17 Ways to Ruin Macaroni and Cheese

Recently, I saw a Facebook post about someone’s otherwise accomplished eight-year-old having trouble making macaroni and cheese.  I was not surprised by this.  After 30 years of making macaroni and cheese, I have issues regularly.  The little people who crash at my house eat the stuff about once a week, and I have become the world’s foremost expert on every way to make it wrong.  There’s a trophy and complimentary tickets to the local Museum of Cat Hoarding for being “foremost.”  I suppose I would rather be “hindmost,” but there’s no consolation prize.  I would always have delicious, non-ruined macaroni and cheese…that’s something, I guess.  If you would like to join me in the quest to be the hindmost, please learn from my mistakes.

  1. Buy the wrong box of macaroni and cheese.  You think they will not know the difference if you slip a batch of store-brand in the cart, and it’s half the price.  Maybe you think that since you’re likely to end up scarfing the leftovers out of the pan as “lunch,” you’re entitled to a fancy flavor like White Cheddar® and you decide that the kids will be “fine with that.”  Maybe you think that they really should be eating more organic foods, so you buy Whole Foods Kobe Macaroni and Brie.  This is not going to go well.  Kids are very brand loyal.  They know what they like, and they don’t want to support competitors.  What if Kraft went out of business because you got all whimsical one day?  WHAT IF THAT HAPPENED?

• [Exercise objective]
Answer these from the macaroni and cheese piece:
1. How many years has the writer been making macaroni and cheese?
2. How often do the little people who crash at the writer's house eat it?
3. What fancy flavor does the first mistake name?

• [Supplied information]
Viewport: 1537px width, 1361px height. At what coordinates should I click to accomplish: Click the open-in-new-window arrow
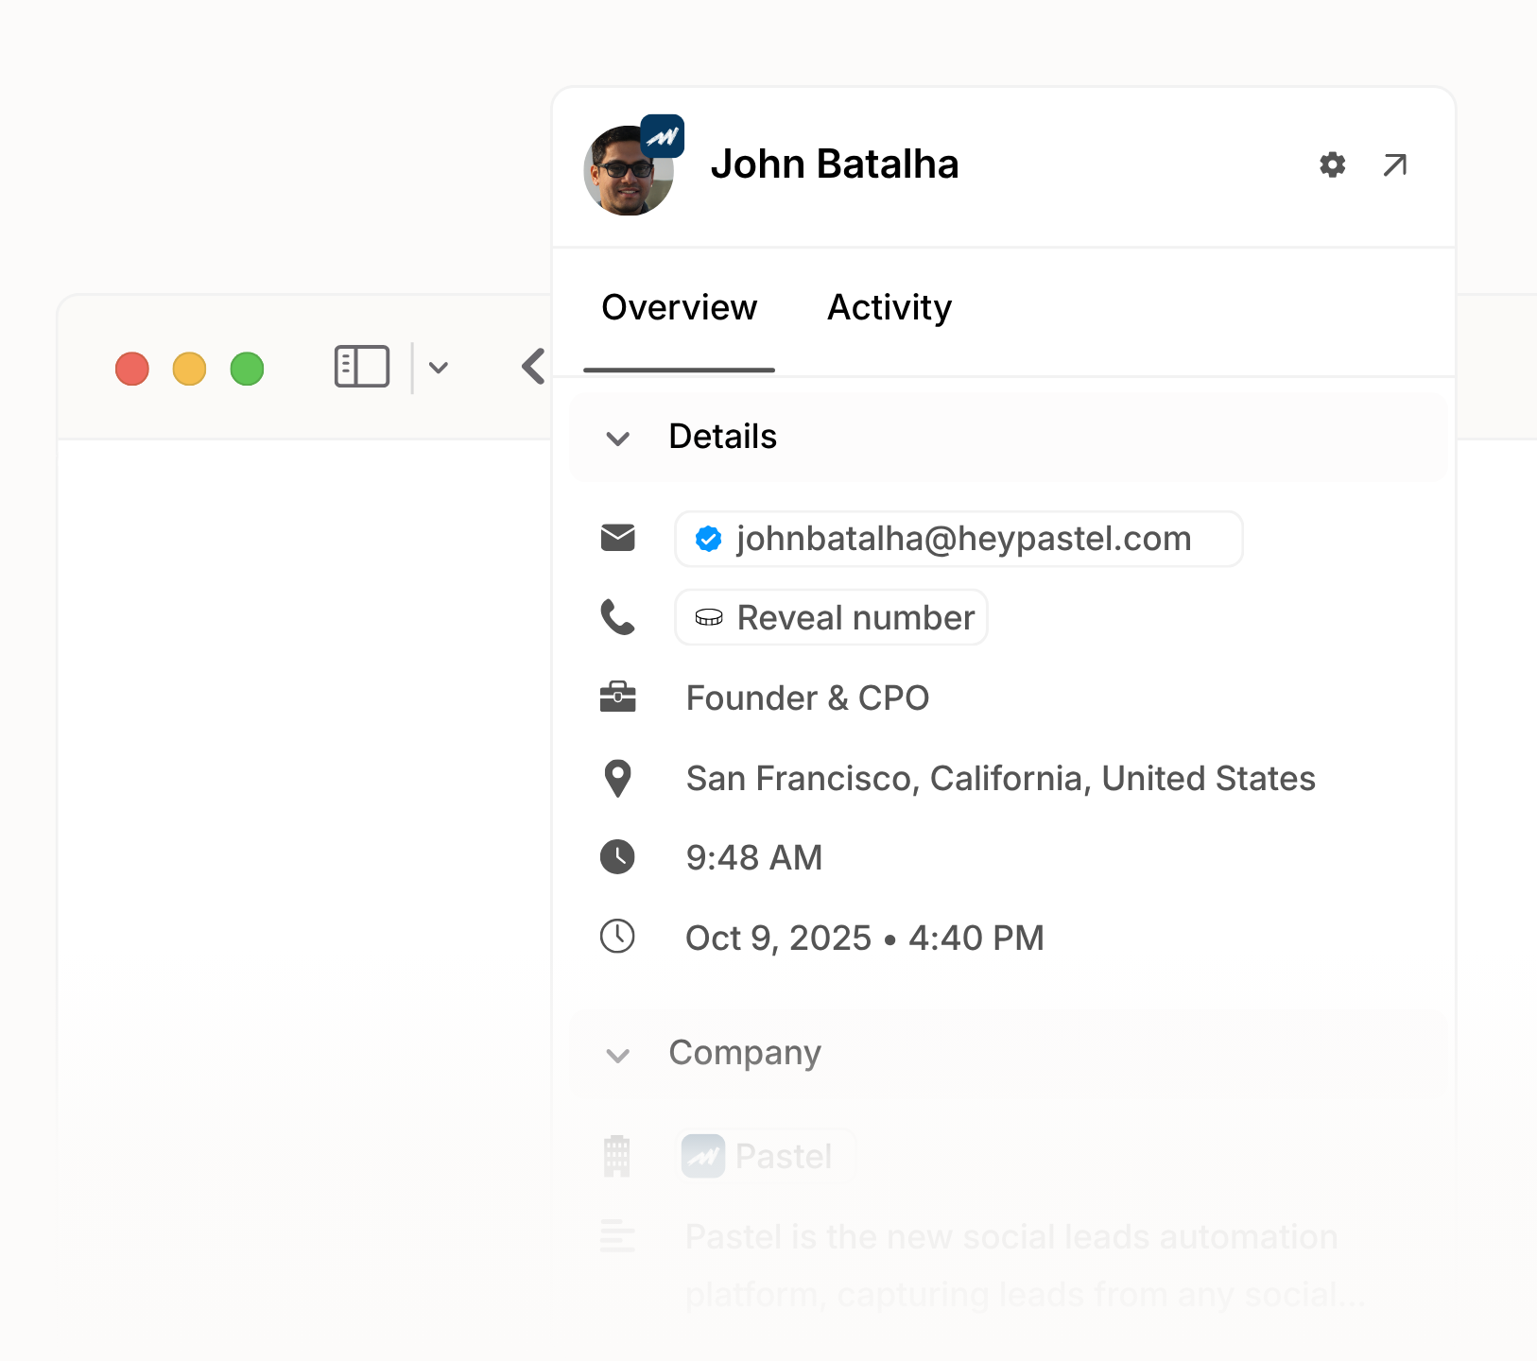click(x=1395, y=164)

• [Answer to this task]
1. 30 years
2. About once a week
3. White Cheddar®